Kubernetes is an open-source container orchestration platform that allows users to automate deployment, scaling, and management of their containerized applications with ease. Autoscaling is a key feature in Kubernetes clusters that allows users to scale their applications automatically based on demand.
This guide will step you through the process of enabling autoscaling in your Kubernetes cluster and configuring an application to automatically scale up or down based on its CPU utilization.
- A provisioned multi-node Kubernetes (version 1.7 or later) cluster.
It should take about one hour to complete this how-to.
1. Setup Heapster to collect pod metrics
Heapster monitoring needs to be deployed on the Kubernetes cluster for the Autoscaler to collect metrics such as CPU and memory utilization of the pods. In this guide, we will set up Heapster with an InfluxDB backend and a Grafana interface.

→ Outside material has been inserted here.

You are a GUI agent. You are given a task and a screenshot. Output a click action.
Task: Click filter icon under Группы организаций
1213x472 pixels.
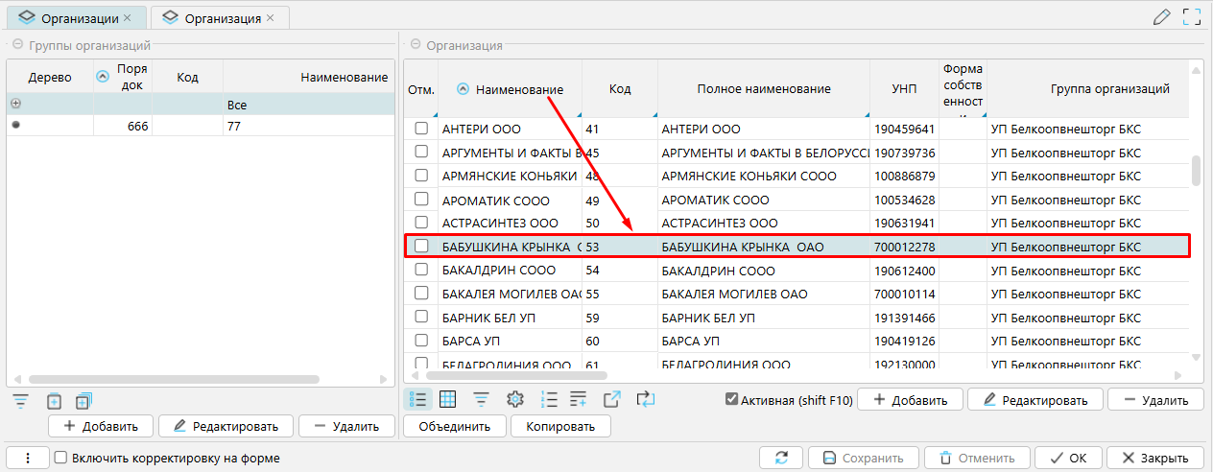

First, download the following yaml files:
curl https://raw.githubusercontent.com/kubernetes/heapster/master/deploy/kube-config/influxdb/grafana.yaml > grafana.yaml curl https://raw.githubusercontent.com/kubernetes/heapster/master/deploy/kube-config/influxdb/heapster.yaml > heapster.yaml curl https://raw.githubusercontent.com/kubernetes/heapster/master/deploy/kube-config/influxdb/influxdb.yaml > influxdb.yaml curl https://raw.githubusercontent.com/kubernetes/heapster/master/deploy/kube-config/rbac/heapster-rbac.yaml > heapster-rbac.yaml
Create service instances of Grafana, Heapster, and InfluxDB, with the corresponding Kubernetes service account and role binding:
$ kubectl create -f grafana.yaml deployment "monitoring-grafana" created service "monitoring-grafana" created $ kubectl create -f heapster.yaml serviceaccount "heapster" created deployment "heapster" created service "heapster" created $ kubectl create -f influxdb.yaml deployment "monitoring-influxdb" created service "monitoring-influxdb" created $ kubectl create -f heapster-rbac.yaml clusterrolebinding "heapster" created
2. Create a deployment
For demonstration purpose, we create a test deployment using the ubuntu image running the sleep command. You can replace this with your own application. Note that the requests cpu flag has to be set. It is required for the autoscaler to work when scaling based on CPU utilization.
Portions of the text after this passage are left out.